**PASSAGE PROVIDED**
++++++++

Social regeneration is about the transformative processes that, through institutional choices that embody cooperation and inclusion, develop opportunities and capabilities for weak categories, and transversally for society. The challenge of social regeneration can be addressed, in part, through organisational solutions increasingly identified with social economy organisations, since they are characterised by a social objective, cooperation and inclusive democratic governance. Besides the organisational element, Social Regeneration and Local Development provides a new perspective on interacting socio-economic factors, which can work in synergy with the social economy organisations model to promote and sustain social regeneration and well-being. Such elements include civic engagement and social capital, the nature of the welfare system, the use of physical assets in urban and rural areas, leadership, technology, and finance. By analysing organisational and contextual elements, this book offers an institutional perspective on how socio-economic systems can reply to challenges such as social and environmental degradation, financial crises, immigration, inequality, and marginalisation.
Silvia Sacchetti is an Associate Professor of Economic Policy at the University of Trento, Department of Sociology and Social Research, Italy.
Asimina Christoforou is an Adjunct Professor at the Department of International and European Economic Studies, Athens University of Economics and Business, Greece.
Michele Mosca is an Associate Professor of Economic Policy at the Department of Political Science, University of Naples, Federico II, Italy.
Introduction, pp. 1 – 2
“Regeneration” has been a topic of study and policy since the advent of industrialisation across the globe. The word has been associated mostly with urban and rural areas, as the capitalist organisation of production and the rise in growth were often accompanied by the intensification of disparities between urban and rural regions, the increase in inequality and poverty in the city slums and agricultural areas, the over-exploitation of the natural environment, the marginalisation of disadvantaged groups, and the degradation of the quality of life. These inequalities, resulting from material and non-material forms of deprivation, have been addressed in the literature and have often been related to conceptions and policy measures for so-called renewal and reconstruction with a focus on urban development and spatial planning and reconstruction.

++++++++

**COLLECTED MATERIAL**
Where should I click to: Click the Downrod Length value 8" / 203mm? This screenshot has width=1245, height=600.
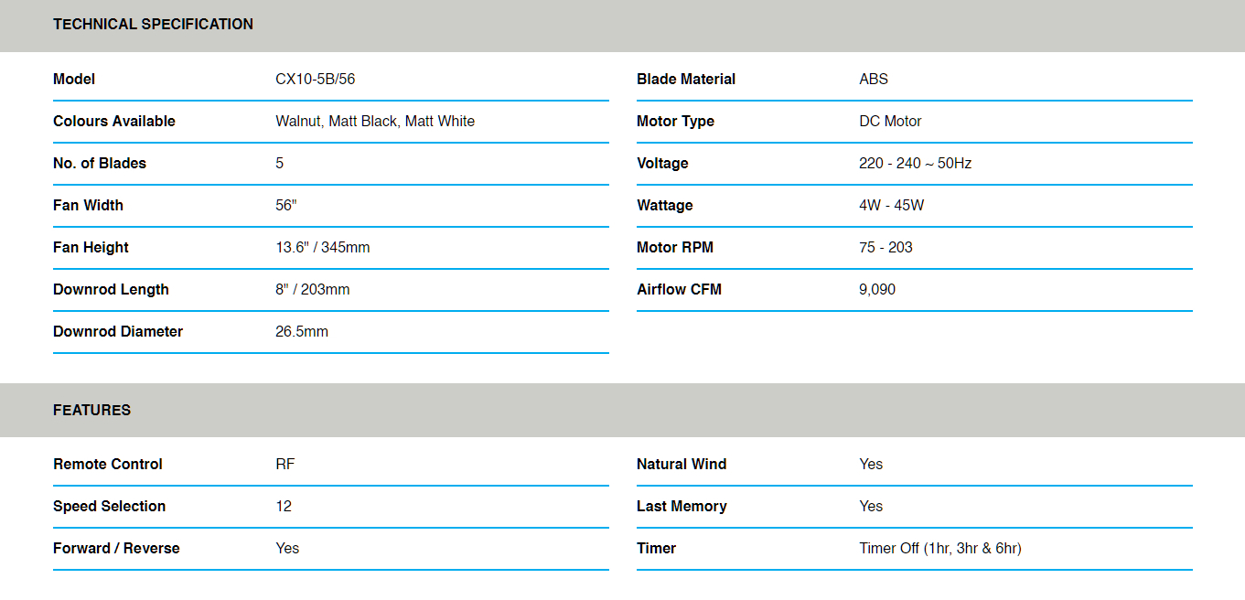[x=312, y=290]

++++++++

**EXERCISE BRIEF**
Reproduce in full, word for word, the passage above describing the book on social regeneration and local development.

**IN RESPONSE**
Social regeneration is about the transformative processes that, through institutional choices that embody cooperation and inclusion, develop opportunities and capabilities for weak categories, and transversally for society. The challenge of social regeneration can be addressed, in part, through organisational solutions increasingly identified with social economy organisations, since they are characterised by a social objective, cooperation and inclusive democratic governance. Besides the organisational element, Social Regeneration and Local Development provides a new perspective on interacting socio-economic factors, which can work in synergy with the social economy organisations model to promote and sustain social regeneration and well-being. Such elements include civic engagement and social capital, the nature of the welfare system, the use of physical assets in urban and rural areas, leadership, technology, and finance. By analysing organisational and contextual elements, this book offers an institutional perspective on how socio-economic systems can reply to challenges such as social and environmental degradation, financial crises, immigration, inequality, and marginalisation.
Silvia Sacchetti is an Associate Professor of Economic Policy at the University of Trento, Department of Sociology and Social Research, Italy.
Asimina Christoforou is an Adjunct Professor at the Department of International and European Economic Studies, Athens University of Economics and Business, Greece.
Michele Mosca is an Associate Professor of Economic Policy at the Department of Political Science, University of Naples, Federico II, Italy.
Introduction, pp. 1 – 2
“Regeneration” has been a topic of study and policy since the advent of industrialisation across the globe. The word has been associated mostly with urban and rural areas, as the capitalist organisation of production and the rise in growth were often accompanied by the intensification of disparities between urban and rural regions, the increase in inequality and poverty in the city slums and agricultural areas, the over-exploitation of the natural environment, the marginalisation of disadvantaged groups, and the degradation of the quality of life. These inequalities, resulting from material and non-material forms of deprivation, have been addressed in the literature and have often been related to conceptions and policy measures for so-called renewal and reconstruction with a focus on urban development and spatial planning and reconstruction.